# 功能編程和狀態算法 Here's a simple answer relying on `mapConcat`.

`````` mapConcat :: (a -> [b]) -> [a] -> [b]
-- mapConcat is in the std libs, mapConcat = concat . map
type Path = []

isReachable :: a -> Auto a -> a -> [Path a]
isReachable to auto from | to == from = [[]]
isReachable to auto from | otherwise =
map (from:) . mapConcat (isReachable to auto) \$ neighbors auto from
``````

Where `neighbors` returns the states immediately connected to a state. This returns a series of paths.

Functional programming doesn't get rid of state. It only makes it explicit! While it's true that functions like map will often "unravel" a "shared" data structure, if all you want to do is write a reachability algorithm then it's just a matter of keeping track of what nodes you already visited:

``````import qualified Data.Set as S
data Node = Node Int [Node] deriving (Show)

-- Receives a root node, returns a list of the node keyss visited in a depth-first search
dfs :: Node -> [Int]
dfs x = fst (dfs' (x, S.empty))

-- This worker function keeps track of a set of already-visited nodes to ignore.
dfs' :: (Node, S.Set Int) -> ([Int], S.Set Int)
dfs' ([email protected](Node k ns), s )
| k  `S.member` s = ([], s)
| otherwise =
let (childtrees, s') = loopChildren ns (S.insert k s) in
(k:(concat childtrees), s')

--This function could probably be implemented as just a fold but Im lazy today...
loopChildren :: [Node] -> S.Set Int -> ([[Int]], S.Set Int)
loopChildren []  s = ([], s)
loopChildren (n:ns) s =
let (xs, s') = dfs' (n, s) in
let (xss, s'') = loopChildren ns s' in
(xs:xss, s'')

na = Node 1 [nb, nc, nd]
nb = Node 2 [ne]
nc = Node 3 [ne, nf]
nd = Node 4 [nf]
ne = Node 5 [ng]
nf = Node 6 []
ng = Node 7 []

main = print \$ dfs na -- [1,2,5,7,3,6,4]
``````

Now, I must confess that keeping track of all this state by hand is pretty annoying and error prone (it's easy to use s' instead of s'', it's easy to pass the same s' to more than one computation...). This is where monads come in: they don't add anything you couldn't already do before but they let you pass the state variable around implicitly and the interface guarantees that it happens in a single-threaded manner.

Edit: I'll attempt to give a more reasoning of what I did now: first of all, instead of just testing for reachability I coded a depth-first search. The implementation is going to look pretty much the same but the debugging looks a bit better.
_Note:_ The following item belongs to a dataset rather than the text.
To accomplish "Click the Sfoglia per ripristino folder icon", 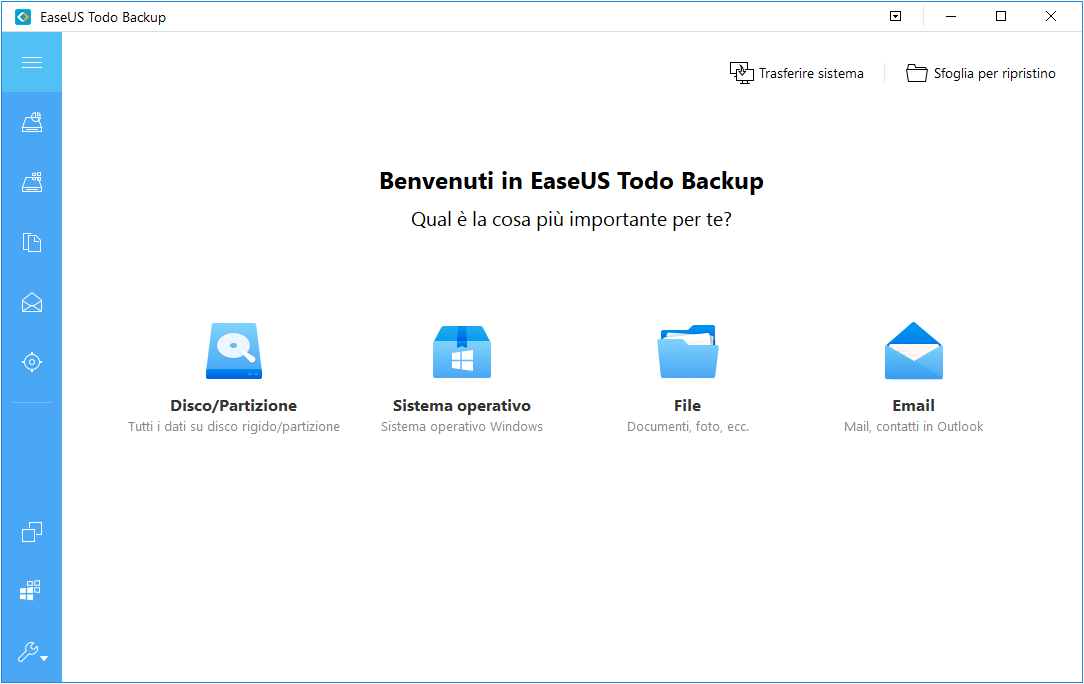I will 917,72.
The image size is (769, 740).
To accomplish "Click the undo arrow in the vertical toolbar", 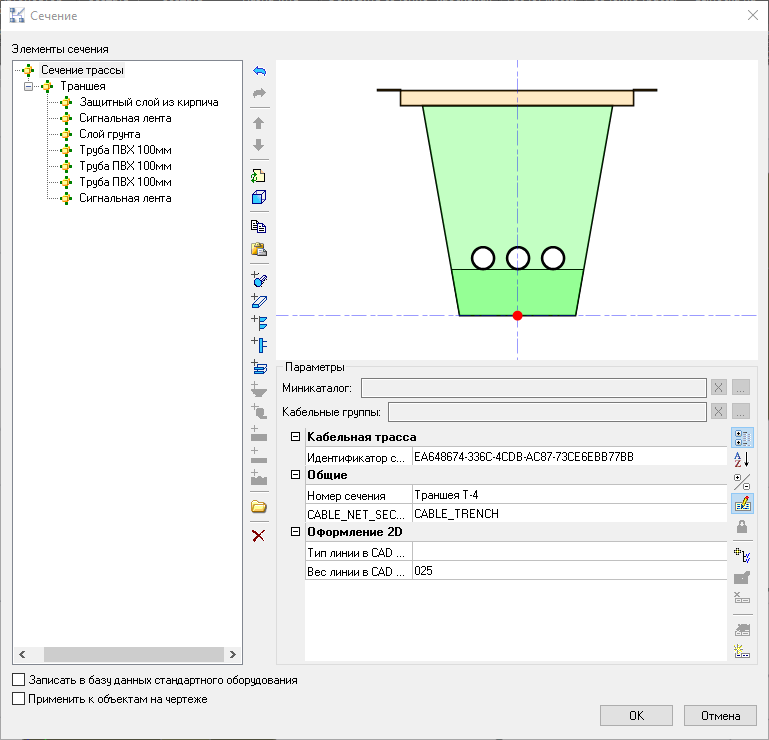I will [x=259, y=72].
In a stateful language, the DFS would look kind of like this:

``````visited = set()  #mutable state
visitlist = []   #mutable state
def dfs(node):
if isMember(node, visited):
//do nothing
else:
visited[node.key] = true
visitlist.append(node.key)
for child in node.children:
dfs(child)
``````

Now we need to find a way to get rid of the mutable state. First of all we get rid of the "visitlist" variable by making dfs return that instead of void:

``````visited = set()  #mutable state
def dfs(node):
if isMember(node, visited):
return []
else:
visited[node.key] = true
return [node.key] + concat(map(dfs, node.children))
``````

And now comes the tricky part: getting rid of the "visited" variable. The basic trick is to use a convention where we pass the state as an additional parameter to functions that need it and have those functions return the new version of the state as an extra return value if they want to modify it.

``````let increment_state s = s+1 in
let extract_state s = (s, 0) in

let s0 = 0 in
let s1 = increment_state s0 in
let s2 = increment_state s1 in
let (x, s3) = extract_state s2 in
-- and so on...
``````

To apply this pattern to the dfs, we need to change it to receive the "visited" set as an extra parameter and to return the updated version of "visited" as an extra return value. Additionally, we need to rewrite the code so that we are always passing forward the "most recent" version of the "visited" array:

``````def dfs(node, visited1):
if isMember(node, visited1):
return ([], visited1) #return the old state because we dont want to  change it
else:
curr_visited = insert(node.key, visited1) #immutable update, with a new variable for the new value
childtrees = []
for child in node.children:
(ct, curr_visited) = dfs(child, curr_visited)
child_trees.append(ct)
return ([node.key] + concat(childTrees), curr_visited)
``````

The Haskell version does pretty much what I did here, except that it goes all the way and uses an inner recursive function instead of mutable "curr_visited" and "childtrees" variables.

As for monads, what they basically accomplish is implicitly passing the "curr_visited" around, instead of forcing you to do it by hand. Not only does this remove clutter from the code, but it also prevents you from making mistakes, such as forking state (passing the same "visited" set to two subsequent calls instead of chaining the state).